Belizean public servant (1924–2008)

Sir Henry Edney Conrad Cain (2 December 1924 – 17 January 2008) was a Belizean accountant who dedicated 51 years of his life as a public servant. He was knighted in 1986 by Queen Elizabeth II and received the award of "Order of Distinguished Service" in 2006. He is recognized as a renowned Belizean because of his contribution to the stabilizing of Belize's high liquidity and payment problems in 1987 through which he rebuilt Belize's foreign reserves.

==Education==
Sir Edney Cain began his education attending Ebenezer Primary School followed by St. George's College and St. Michael's College. He furthered his studies in 1953 and 1954 by taking courses in accountancy and audit in the United Kingdom at his own expense. He continued his professional training by receiving a certificate after sitting the Association of Certified & Corporation Accountant's Intermediate Examinations in 1954. Not stopping there, he continued his studies later receiving several accounting certificates; one being certification from the Association of Certified Corporate Accountant of the Carleton University in Ottawa, Canada.

==Government service==
Sir Edney Cain began his service with the Government of Belize in 1940, at the age of 16, as a messenger at the Wireless Station and continued serving the government, climbing the organizational ladder. He became the first governor of the Central Bank of Belize in 1982, and, in 1984, he began his career as an ambassador and he held that title multiple times until 1990. His most significant contribution to the government was in 1987 when he joined the Ministry of Finance becoming the Financial Secretary.

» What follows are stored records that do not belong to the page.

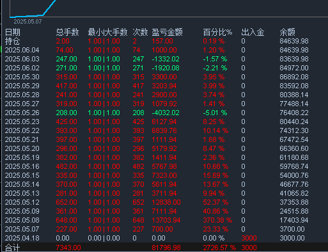This screenshot has width=328, height=252.
Task: Click the 日期 column header
Action: 13,32
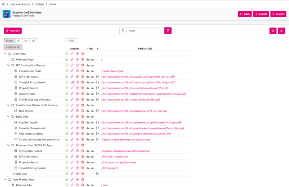289x187 pixels.
Task: Toggle the active checkmark for Property Search
Action: pyautogui.click(x=67, y=88)
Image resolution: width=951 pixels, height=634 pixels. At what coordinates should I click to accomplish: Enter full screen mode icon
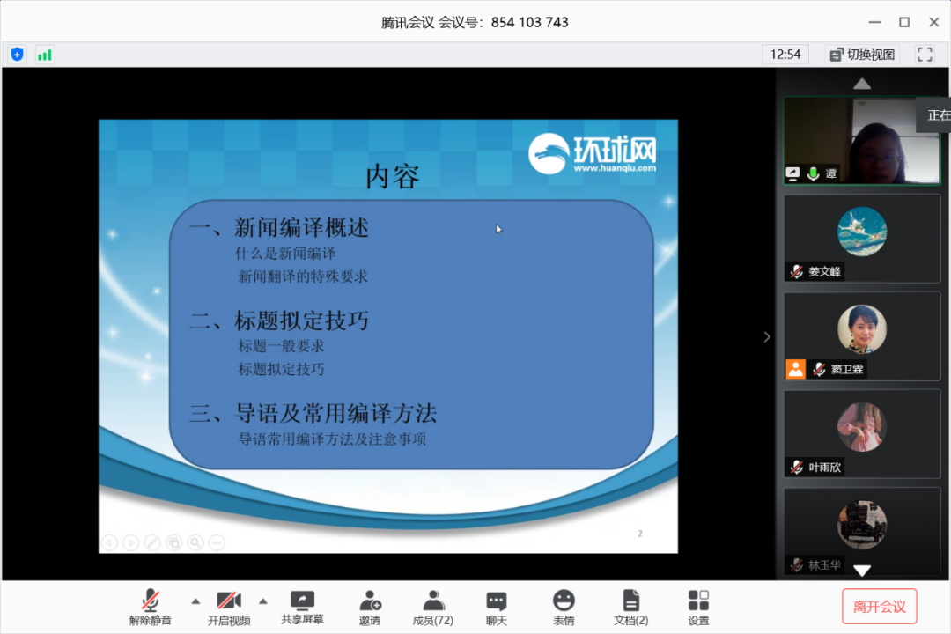coord(925,55)
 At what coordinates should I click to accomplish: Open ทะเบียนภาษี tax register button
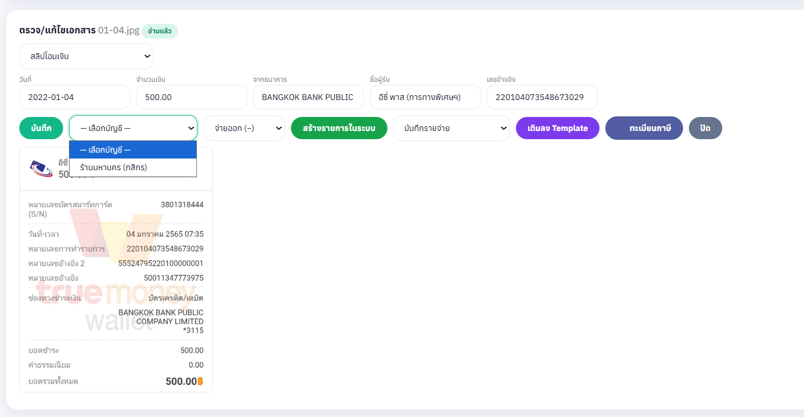pyautogui.click(x=644, y=128)
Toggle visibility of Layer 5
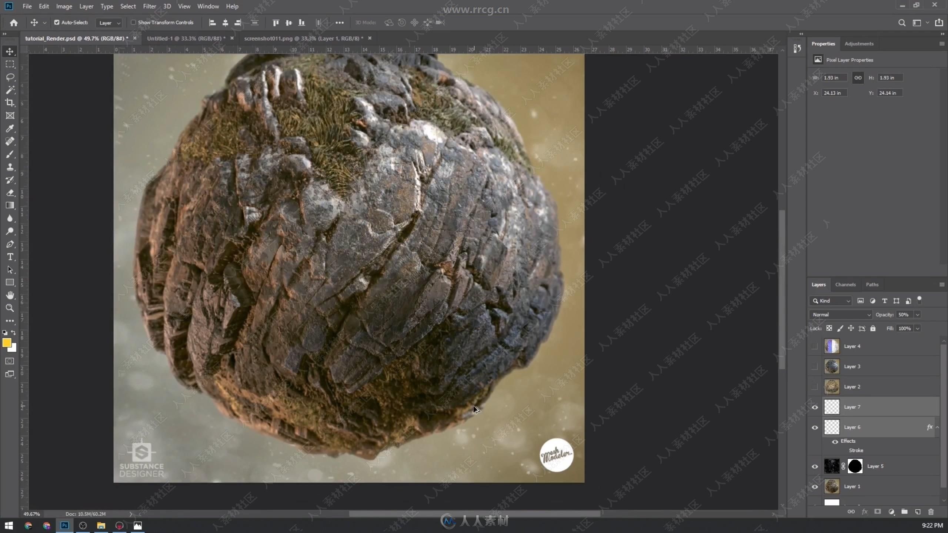The height and width of the screenshot is (533, 948). pos(815,466)
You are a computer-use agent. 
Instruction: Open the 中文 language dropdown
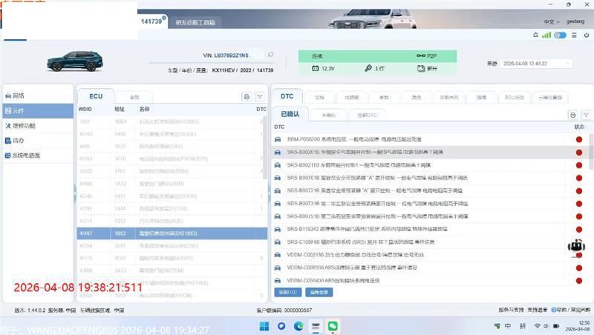coord(552,22)
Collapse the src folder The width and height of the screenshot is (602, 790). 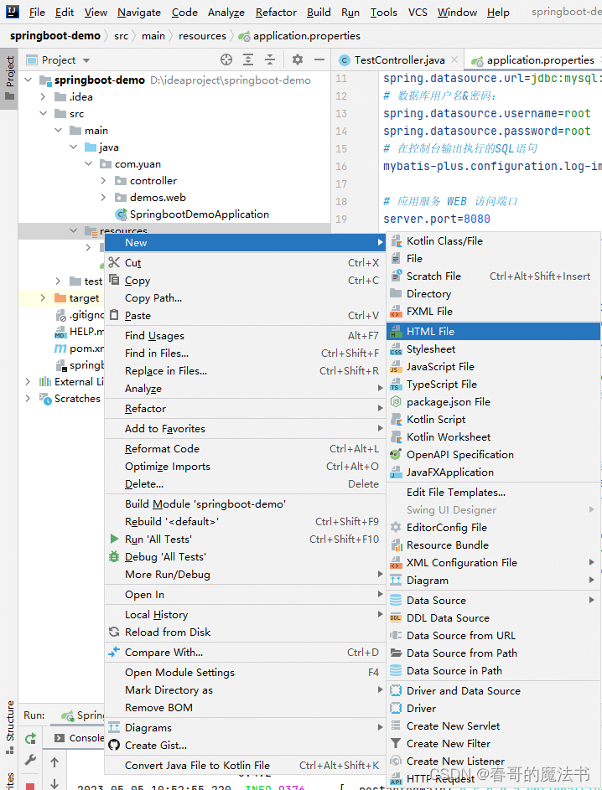(44, 114)
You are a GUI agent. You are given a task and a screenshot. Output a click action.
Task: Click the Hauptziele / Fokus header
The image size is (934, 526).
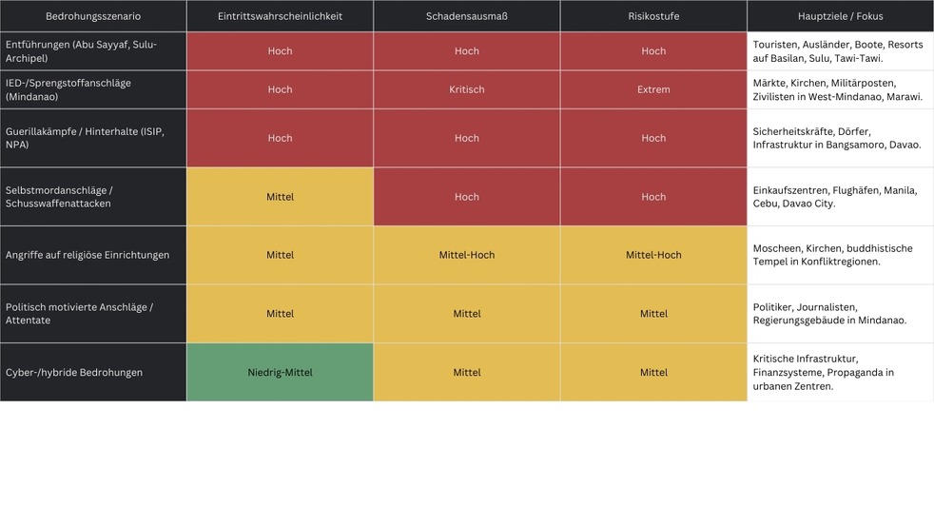tap(840, 16)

This was a challenging time for Belize because of severe liquidity and payment problems that Belize was experiencing. At this time Belize was also in the middle of a Structural Adjustment Program with the International Monetary Fund. Cain resolved these problems within a period of 2 years in which he also rebuilt the foreign reserves. He continued serving the Government of Belize until he retired in December 1991.

===Posts held===
- Messenger at the Wireless Station, 1940
- Supernumerary Probationer and Junior clerk, 1942
- Third Class Clerk, 1945
- Second Class Clerk, 1946
- First Class Clerk at the Audit Department, 1953
- Examiner of Accounts and Sr. Examiner of Accounts, 1955
- Auditor in the Audit Department, 1959
- Assistant Accountant General, 1961
- Accountant General, 1963
- On special assignment to the Ministry of Finance and Economic Development, 1970
- First Managing Director of the Belize Monetary Authority, 1976
- First Governor of the Central Bank, 1982-1983
- Belize's first resident ambassador to the United States of America 1984
- Belize's non-resident High Commissioner to Canada, 1984
- Financial Secretary of the Ministry of Finance, 1987
- Belize's resident High Commissioner to the United Kingdom and Ambassador to France, Germany, Belgium and the Vatican, 1987–1990
- Governor of the Central Bank, 1991

==Honors==
- Appointed a Member of the Order of the British Empire (MBE) in 1965
- Appointed an Officer of the Order of the British Empire (OBE) in 1975
- Knighted by Queen Elizabeth II in 1986
- Received the award of "Order of Distinguished Service" at Belize's 25th anniversary of Independence in 2006.
- On June 26, 2008 the New Administration Building in Belmopan was renamed to the "Sir Edney Cain Building" in his honor of being such a large contributor to the financial stability of Belize.

==Literature==
- Collection of poems written in 1948 entitled When the Angel Says "Write"!.

==Death==
After battling cancer for eight years, Sir Edney Cain died at the age of 83 in his home in Belmopan on 17 January 2008. Five days later, a state funeral was held for him at the Wesley Methodist Church in Belize City.